More colleges target needs of adult learners

Programs tailored to fit work schedule, experience

`It's convenient ... economical'

Shaky job market, rise of Internet are factors

November 30, 2003|By Karen Nitkin | Karen Nitkin,SPECIAL TO THE SUN

After 30 years as a nurse, Carolyn Eddington finally is getting her bachelor of science in nursing degree. The motivating factor for her was the accelerated program offered for the first time this year by the College of Notre Dame.

The program will let Eddington, 47, earn her degree in 2 1/2 years through Thursday morning classes, many taught at Good Samaritan Hospital in Baltimore, where she is a nurse. In addition, as long as Eddington keeps a C average, Good Samaritan will pay most of her tuition costs.

"It's convenient, it's economical, they're helping pay for it, and it's right there at the hospital," said Eddington, who has an associate's degree from Baltimore City Community College. "It's like it was set up for me."

Notre Dame, which also offers an accelerated business program, is just one of many colleges and universities in Maryland and across the nation offering accelerated programs that are tailored for adult learners.

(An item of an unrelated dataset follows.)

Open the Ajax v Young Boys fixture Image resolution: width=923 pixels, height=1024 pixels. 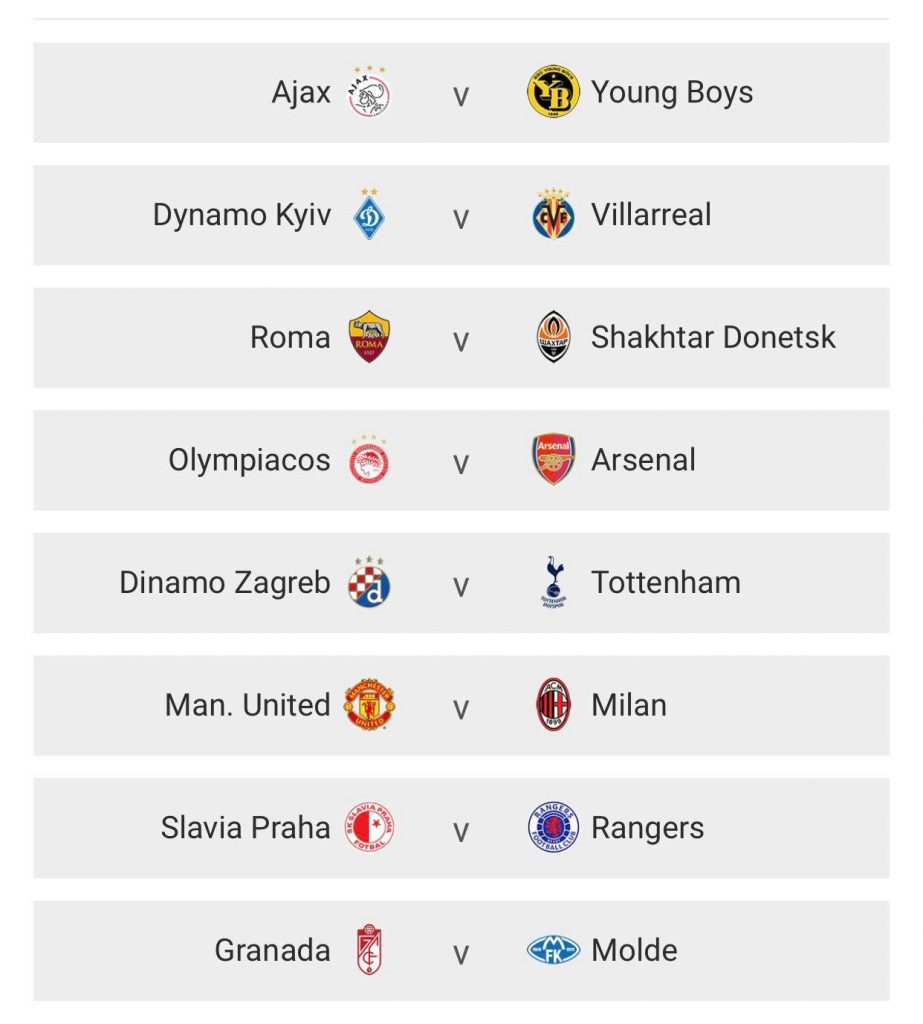pos(461,93)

In the Baltimore area, Villa Julie College is offering accelerated degrees in nursing and business administration, and the Johns Hopkins University has a 13 1/2 -month accelerated nursing course, to name a few.

"It's higher education's answer to what the students really want," said John A. Sabatini Jr., acting secretary of higher education for Maryland.

He noted that the accelerated programs must meet the same criteria as any other higher education program to be accredited. They must provide the same courses, with the same number of credit hours, taught by comparably qualified faculty.

"You're going to get the same skills and values, the same knowledge, the same outcomes," he said.

The most common mechanism for speeding up the time line is forsaking the regular 15-week semester system in favor of a one-course-at-a-time approach, with courses that last between four and 10 weeks. Instead of long summer and winter breaks, students get a few weeks off for holidays.

"The students should be aware going in, it's going to be rigorous, maybe even more rigorous because of the time constraints," Sabatini said. "You're going to be doing more work in a shorter amount of time, which can be rather demanding. For the mature and organized student, I think it's a good thing."

The accelerated format seems ideal for adult learners who, in many cases, can take only one course at a time. Like Eddington, most of these adult students work full time and have to take courses at nights and on weekends.

"Adult students simply do not have the time to do a degree completion taking one course at a time in a 15-week format," said Susan Nickens, associate dean for graduate and professional studies at Villa Julie.

The reasons these programs are enjoying such popularity can be summed up succinctly, many officials say: the economy and the Internet.

The shaky economy has prompted many adults to return to school in hopes of changing careers or making themselves more valuable. As Eddington noted, once she graduates from the Notre Dame program, she will have more opportunities for advancement.

The Internet has made it possible for universities to offer supplements to class time, such as online conversations with professors and classmates as well as resource materials for independent learning.

Internet-supported classes are increasingly common at all levels of higher education, but in some ways they are particularly useful to adult learners, who have less free time and may have more discipline for independent learning.

Nayna Philipsen, director of education and examination at the Maryland Board of Nursing, said requirements for nursing programs vary by state, but "in Maryland, the Maryland Board of Nursing requires that the accelerated program meets all the requirements of any regular program."

Accelerated programs seem to be a natural fit for nursing because a nursing shortage has created demand and because programs can be created for students who have some knowledge or college credits, she said.

Adult learners also offer each other the benefit of their life experiences, said Deborah Calhoun, director of Notre Dame's Accelerated College and Weekend College and an associate business professor.

At Notre Dame, the accelerated nursing program is set up with "cohorts" of about 20 students who take classes together. Students must have at least three years of nursing experience to qualify for the program, "and we prefer people who are working now," she said. "We rely on their work experience and life experience significantly when we are teaching new concepts."

For students who arrive with 60 credits, the equivalent of an associate's degree, the Notre Dame program will take 2 1/2 years. For students with fewer credits, it will take longer.

The program is organized in a logical progression, Calhoun said, so that students move forward together, without the agonizing experience of waiting to continue because a required class is filled or offered only at an inconvenient time.

And it's good for the hospital too. "It absolutely fit for what we were looking for," said Stacey Brull, director of professional development at Good Samaritan. "They were willing to come to Good Sam and teach the classes at Good Sam, and our nurses really wanted that."

Plus, she said, "one course at a time is nice for nurses who have not been in school for a long time." The hospital is "really looking into growing our employees. Great things come when people are learning and growing and have more knowledge."